» **Excerpt to read**
━━━━
Krippendorff's Alpha

More general than kappa - handles missing data, works for ordinal/interval scales:

$\alpha = 1 - \frac{D_o}{D_e}$

Where $D_o$ is observed disagreement and $D_e$ is expected disagreement. More appropriate than kappa for Likert scale data where the distance between disagreements matters (disagreeing by 4 points is worse than disagreeing by 1 point).

Target values: For Likert scale agent evaluation data, target Krippendorff's alpha > 0.67.

Full Python: Human Evaluation Toolkit

"""
Human evaluation toolkit for agent outputs.
Includes: dataset manager, CLI annotation interface,
inter-annotator agreement calculator, result analyzer.
"""

import json
import os
import time
from dataclasses import dataclass, field, asdict
from statistics import mean, stdev
from typing import Optional
import math


# ── Data models ────────────────────────────────────────────────────────────────

@dataclass
class EvalTask:
    task_id: str
    query: str
    agent_response: str
    trajectory_summary: Optional[list[str]] = None
    metadata: dict = field(default_factory=dict)
━━━━
» **Supplied data**

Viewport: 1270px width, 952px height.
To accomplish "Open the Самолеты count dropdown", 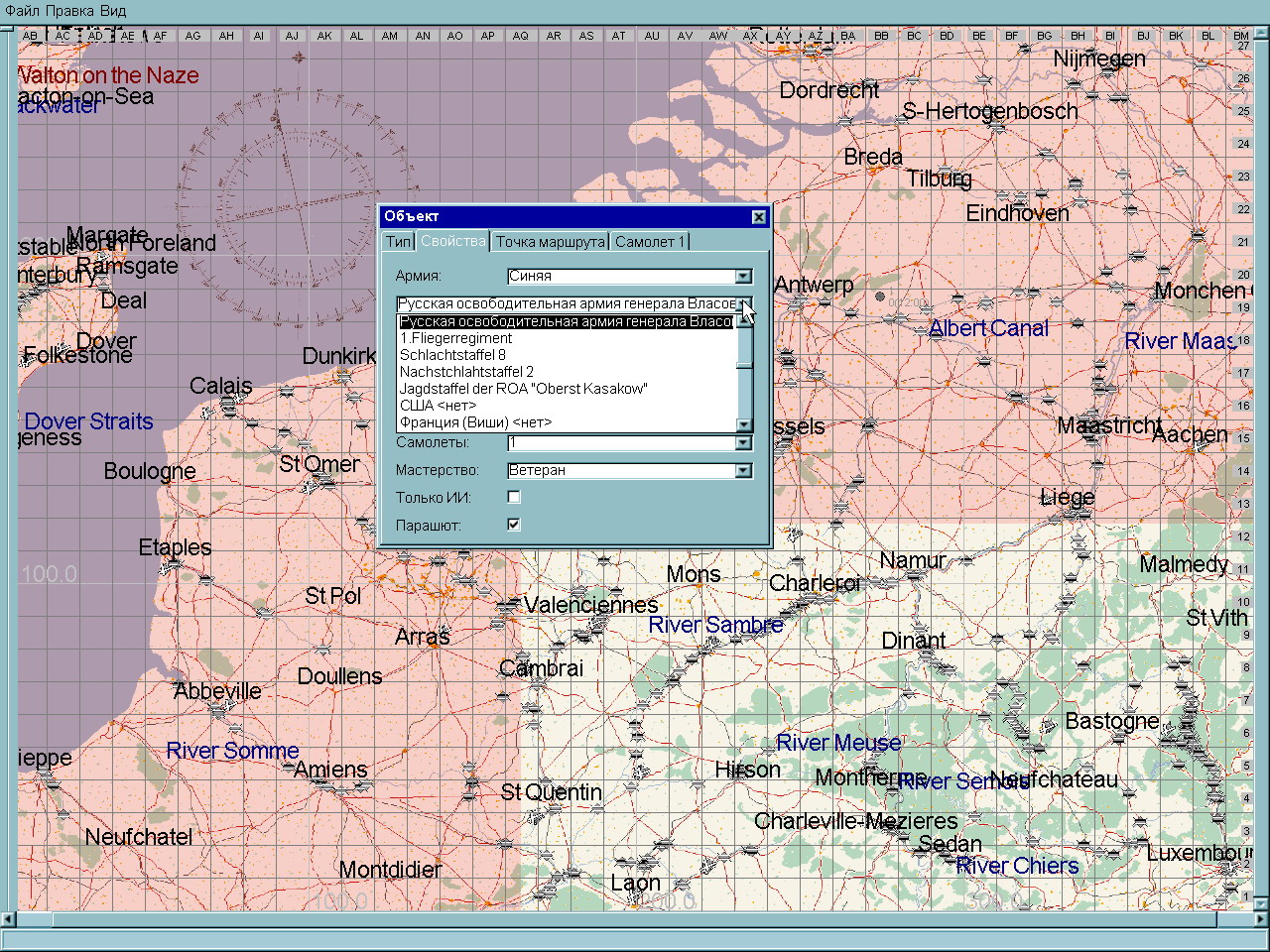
━━━━
» **Directions for this task**
Can you write out the Krippendorff's alpha text again, starting at "More general than" and ending at "for agent outputs.", but swapping "Likert scale" for "rating scale"?

» **Solution to this problem**
More general than kappa - handles missing data, works for ordinal/interval scales:

$\alpha = 1 - \frac{D_o}{D_e}$

Where $D_o$ is observed disagreement and $D_e$ is expected disagreement. More appropriate than kappa for rating scale data where the distance between disagreements matters (disagreeing by 4 points is worse than disagreeing by 1 point).

Target values: For rating scale agent evaluation data, target Krippendorff's alpha > 0.67.

Full Python: Human Evaluation Toolkit

"""
Human evaluation toolkit for agent outputs.